Barry Rosenstein, hedge fund manager of Jana Partners, is paying $147 million for a property on exclusive Further Lane.

The 18-acre beachfront property — with formal gardens and a pond — was the dream house of Christopher H. Browne, managing director of the Tweedy, Browne Company investment firm, and his boyfriend, architect Andrew Gordon.

Browne died of a heart attack at age 62 in a Florida bar in December 2009, leaving almost his entire estate to Gordon, his partner of 10 years. Gordon lived there until his death last fall.

But a dozen of Browne’s relatives — and his longtime chef — challenged the will. Gordon, who was dying of cancer, made a confidential settlement in December 2012 that allowed him to spend the rest of his life in the house.

When Gordon died last September at the age of 52, Browne’s relatives immediately looked to sell the property — and didn’t use a broker, to avoid paying commissions.

Top-notch brokers are furious that the deal was done in secret and not on the open market.

“The trustees of the estate, one would think, have a fiduciary responsibility to get the top dollar, which would have happened on an open market,” one broker fumed.

“This was an inside deal.

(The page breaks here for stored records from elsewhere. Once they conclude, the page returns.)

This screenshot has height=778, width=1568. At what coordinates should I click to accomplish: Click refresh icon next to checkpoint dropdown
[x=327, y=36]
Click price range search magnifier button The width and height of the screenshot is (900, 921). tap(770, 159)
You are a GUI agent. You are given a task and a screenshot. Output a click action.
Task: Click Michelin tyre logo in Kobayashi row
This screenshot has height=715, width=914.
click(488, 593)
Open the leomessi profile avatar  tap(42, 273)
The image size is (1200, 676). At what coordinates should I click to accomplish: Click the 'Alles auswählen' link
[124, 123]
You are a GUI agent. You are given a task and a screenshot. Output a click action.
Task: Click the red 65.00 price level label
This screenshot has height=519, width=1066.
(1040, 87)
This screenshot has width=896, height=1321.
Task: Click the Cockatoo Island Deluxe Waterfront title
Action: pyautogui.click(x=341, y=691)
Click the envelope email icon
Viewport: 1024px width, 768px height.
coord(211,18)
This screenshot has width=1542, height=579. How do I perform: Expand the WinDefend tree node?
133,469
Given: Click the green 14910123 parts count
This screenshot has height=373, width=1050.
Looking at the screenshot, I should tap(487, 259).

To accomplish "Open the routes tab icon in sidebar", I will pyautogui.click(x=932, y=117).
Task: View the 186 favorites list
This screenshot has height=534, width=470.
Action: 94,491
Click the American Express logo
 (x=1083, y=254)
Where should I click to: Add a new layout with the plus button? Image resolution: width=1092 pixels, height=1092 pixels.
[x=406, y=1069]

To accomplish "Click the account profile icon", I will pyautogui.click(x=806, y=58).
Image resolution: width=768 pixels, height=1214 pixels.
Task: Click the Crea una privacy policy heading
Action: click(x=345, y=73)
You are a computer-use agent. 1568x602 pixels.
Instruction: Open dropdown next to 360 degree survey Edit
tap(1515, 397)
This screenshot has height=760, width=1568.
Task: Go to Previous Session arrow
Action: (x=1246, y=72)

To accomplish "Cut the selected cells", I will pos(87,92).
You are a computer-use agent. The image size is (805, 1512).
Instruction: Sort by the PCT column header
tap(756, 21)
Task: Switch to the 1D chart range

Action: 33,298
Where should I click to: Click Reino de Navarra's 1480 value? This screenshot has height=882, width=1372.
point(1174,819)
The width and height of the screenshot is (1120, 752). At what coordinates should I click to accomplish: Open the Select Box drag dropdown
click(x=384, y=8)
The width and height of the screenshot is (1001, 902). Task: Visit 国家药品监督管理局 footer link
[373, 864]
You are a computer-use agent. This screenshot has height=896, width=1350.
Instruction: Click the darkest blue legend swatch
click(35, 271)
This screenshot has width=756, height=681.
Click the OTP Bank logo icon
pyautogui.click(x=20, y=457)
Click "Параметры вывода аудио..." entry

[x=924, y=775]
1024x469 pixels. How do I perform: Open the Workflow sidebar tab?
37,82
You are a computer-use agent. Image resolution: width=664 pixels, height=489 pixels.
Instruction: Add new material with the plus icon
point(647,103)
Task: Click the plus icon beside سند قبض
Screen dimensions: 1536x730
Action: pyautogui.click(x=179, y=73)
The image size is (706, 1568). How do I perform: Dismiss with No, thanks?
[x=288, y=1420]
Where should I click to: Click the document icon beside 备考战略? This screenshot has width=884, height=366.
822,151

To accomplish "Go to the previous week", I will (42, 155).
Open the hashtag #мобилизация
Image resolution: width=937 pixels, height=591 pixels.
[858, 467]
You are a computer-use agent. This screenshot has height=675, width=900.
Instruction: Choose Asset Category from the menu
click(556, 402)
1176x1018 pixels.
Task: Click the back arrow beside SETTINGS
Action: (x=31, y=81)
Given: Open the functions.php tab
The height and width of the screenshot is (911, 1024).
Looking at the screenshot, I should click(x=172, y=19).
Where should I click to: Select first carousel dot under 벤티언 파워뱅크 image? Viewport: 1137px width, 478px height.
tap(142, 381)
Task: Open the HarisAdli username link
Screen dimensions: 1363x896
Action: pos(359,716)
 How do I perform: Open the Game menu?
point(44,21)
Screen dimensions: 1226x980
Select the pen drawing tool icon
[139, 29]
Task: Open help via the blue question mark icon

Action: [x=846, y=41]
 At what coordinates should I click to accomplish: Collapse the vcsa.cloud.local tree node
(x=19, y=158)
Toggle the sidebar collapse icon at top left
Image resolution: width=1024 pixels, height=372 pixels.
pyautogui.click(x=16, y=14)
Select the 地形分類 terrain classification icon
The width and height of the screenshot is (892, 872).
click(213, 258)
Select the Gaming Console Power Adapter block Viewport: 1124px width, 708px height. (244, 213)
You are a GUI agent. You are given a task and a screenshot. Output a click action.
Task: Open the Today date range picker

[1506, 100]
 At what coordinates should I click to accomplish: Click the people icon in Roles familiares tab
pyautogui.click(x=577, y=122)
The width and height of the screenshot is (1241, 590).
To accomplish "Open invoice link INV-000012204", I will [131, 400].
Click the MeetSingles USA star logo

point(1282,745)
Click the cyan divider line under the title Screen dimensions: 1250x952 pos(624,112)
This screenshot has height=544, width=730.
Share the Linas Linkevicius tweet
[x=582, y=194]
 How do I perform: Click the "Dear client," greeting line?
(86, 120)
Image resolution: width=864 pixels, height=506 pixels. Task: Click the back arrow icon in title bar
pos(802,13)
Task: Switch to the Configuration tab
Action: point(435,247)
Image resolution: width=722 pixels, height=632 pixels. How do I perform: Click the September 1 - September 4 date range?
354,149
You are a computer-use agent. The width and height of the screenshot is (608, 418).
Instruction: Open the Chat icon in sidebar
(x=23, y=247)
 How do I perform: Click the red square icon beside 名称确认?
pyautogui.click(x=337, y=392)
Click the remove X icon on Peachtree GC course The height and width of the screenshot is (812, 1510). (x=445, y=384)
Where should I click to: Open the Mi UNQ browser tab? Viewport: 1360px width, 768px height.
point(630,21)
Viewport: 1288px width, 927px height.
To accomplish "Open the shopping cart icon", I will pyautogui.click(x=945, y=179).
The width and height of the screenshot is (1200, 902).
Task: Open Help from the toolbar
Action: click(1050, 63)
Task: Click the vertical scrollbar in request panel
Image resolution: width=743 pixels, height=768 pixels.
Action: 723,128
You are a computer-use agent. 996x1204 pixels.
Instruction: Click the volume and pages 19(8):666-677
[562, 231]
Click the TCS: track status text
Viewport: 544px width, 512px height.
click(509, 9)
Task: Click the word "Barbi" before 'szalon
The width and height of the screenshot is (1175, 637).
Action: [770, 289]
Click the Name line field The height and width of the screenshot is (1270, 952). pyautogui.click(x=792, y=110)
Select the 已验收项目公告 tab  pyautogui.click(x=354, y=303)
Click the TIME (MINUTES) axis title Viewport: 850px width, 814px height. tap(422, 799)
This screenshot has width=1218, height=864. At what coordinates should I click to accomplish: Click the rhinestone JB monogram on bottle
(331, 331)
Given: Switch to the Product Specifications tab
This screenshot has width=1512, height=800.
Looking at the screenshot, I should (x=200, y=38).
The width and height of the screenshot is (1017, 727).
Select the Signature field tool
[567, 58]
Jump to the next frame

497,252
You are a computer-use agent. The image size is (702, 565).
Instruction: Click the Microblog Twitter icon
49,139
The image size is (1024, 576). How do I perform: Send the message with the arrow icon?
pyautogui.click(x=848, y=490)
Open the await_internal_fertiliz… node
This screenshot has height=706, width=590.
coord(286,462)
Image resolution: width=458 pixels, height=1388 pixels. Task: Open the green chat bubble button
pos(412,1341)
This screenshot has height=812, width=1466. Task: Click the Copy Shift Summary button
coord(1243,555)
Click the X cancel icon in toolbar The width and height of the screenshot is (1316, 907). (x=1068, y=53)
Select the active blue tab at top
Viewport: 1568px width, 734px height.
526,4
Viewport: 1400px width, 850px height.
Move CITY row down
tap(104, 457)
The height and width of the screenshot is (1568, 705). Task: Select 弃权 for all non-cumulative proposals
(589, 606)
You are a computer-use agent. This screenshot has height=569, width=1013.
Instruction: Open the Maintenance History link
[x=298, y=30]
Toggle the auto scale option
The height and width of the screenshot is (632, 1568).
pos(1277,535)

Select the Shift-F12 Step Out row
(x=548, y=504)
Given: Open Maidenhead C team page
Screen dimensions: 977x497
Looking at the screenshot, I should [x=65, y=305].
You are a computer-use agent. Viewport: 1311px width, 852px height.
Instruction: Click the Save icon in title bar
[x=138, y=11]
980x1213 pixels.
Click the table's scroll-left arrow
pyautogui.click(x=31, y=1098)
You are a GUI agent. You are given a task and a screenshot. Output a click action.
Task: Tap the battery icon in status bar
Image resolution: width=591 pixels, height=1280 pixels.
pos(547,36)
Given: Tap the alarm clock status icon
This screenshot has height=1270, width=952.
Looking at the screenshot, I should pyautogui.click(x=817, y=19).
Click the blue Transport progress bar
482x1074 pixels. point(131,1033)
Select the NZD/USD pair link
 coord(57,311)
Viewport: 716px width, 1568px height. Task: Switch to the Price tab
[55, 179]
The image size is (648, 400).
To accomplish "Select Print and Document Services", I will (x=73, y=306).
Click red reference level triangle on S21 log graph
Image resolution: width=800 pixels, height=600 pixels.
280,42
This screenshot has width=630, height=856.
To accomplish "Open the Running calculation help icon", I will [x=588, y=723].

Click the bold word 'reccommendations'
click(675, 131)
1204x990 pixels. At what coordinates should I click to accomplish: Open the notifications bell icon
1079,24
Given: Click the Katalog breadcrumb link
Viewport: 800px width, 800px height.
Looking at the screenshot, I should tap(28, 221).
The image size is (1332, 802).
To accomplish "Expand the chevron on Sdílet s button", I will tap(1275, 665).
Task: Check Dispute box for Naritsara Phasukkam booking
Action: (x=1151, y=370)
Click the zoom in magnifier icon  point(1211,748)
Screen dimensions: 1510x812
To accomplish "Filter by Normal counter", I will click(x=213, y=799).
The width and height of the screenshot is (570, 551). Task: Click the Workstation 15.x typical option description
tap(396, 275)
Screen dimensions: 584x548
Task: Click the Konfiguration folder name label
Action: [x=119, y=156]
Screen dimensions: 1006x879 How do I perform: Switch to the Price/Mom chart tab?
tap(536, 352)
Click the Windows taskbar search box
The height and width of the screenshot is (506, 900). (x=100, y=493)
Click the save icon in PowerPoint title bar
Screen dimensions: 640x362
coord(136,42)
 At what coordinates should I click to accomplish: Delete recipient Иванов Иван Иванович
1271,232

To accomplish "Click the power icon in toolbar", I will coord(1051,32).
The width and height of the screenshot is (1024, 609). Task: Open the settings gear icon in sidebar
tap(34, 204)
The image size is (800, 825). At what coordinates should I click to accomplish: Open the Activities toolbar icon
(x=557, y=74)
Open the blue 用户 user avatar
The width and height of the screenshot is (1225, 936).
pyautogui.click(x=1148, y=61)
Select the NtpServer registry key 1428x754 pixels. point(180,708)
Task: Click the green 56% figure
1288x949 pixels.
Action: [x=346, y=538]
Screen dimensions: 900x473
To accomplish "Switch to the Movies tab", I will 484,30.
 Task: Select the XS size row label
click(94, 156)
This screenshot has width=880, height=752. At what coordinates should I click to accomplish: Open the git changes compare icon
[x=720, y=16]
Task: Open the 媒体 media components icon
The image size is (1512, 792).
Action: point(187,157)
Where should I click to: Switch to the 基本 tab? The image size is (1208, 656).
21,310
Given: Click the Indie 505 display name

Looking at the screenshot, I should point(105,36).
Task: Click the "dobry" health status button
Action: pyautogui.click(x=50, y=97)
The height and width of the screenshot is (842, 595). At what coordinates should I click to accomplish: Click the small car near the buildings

They closed ranks. It was all very hush-hush,” the broker added.

This house and property with the pond at center is at 60 Further Lane in East Hampton.Hampton Pix

Rosenstein will have Jerry Seinfeld, art dealer Larry Gagosian and hedge-fund manager Jim Chanos as neighbors.

Entertainment mogul David Geffen was said to be one of the house hunters who looked at the property before he signed a contract to buy Courtney Sale Ross’ estate on Georgica Pond for $50 million.

The $147 million sale of Browne and Gordon’s home breaks the record set two weeks ago when the 50-acre Copper Beech Farm in Greenwich, Conn., sold for $120 million.

The deal also tops the $103 million Ron Baron paid in 2007 for an undeveloped 40-acre parcel, also on Further Lane, where the billionaire is building a 28,000-square-foot mansion.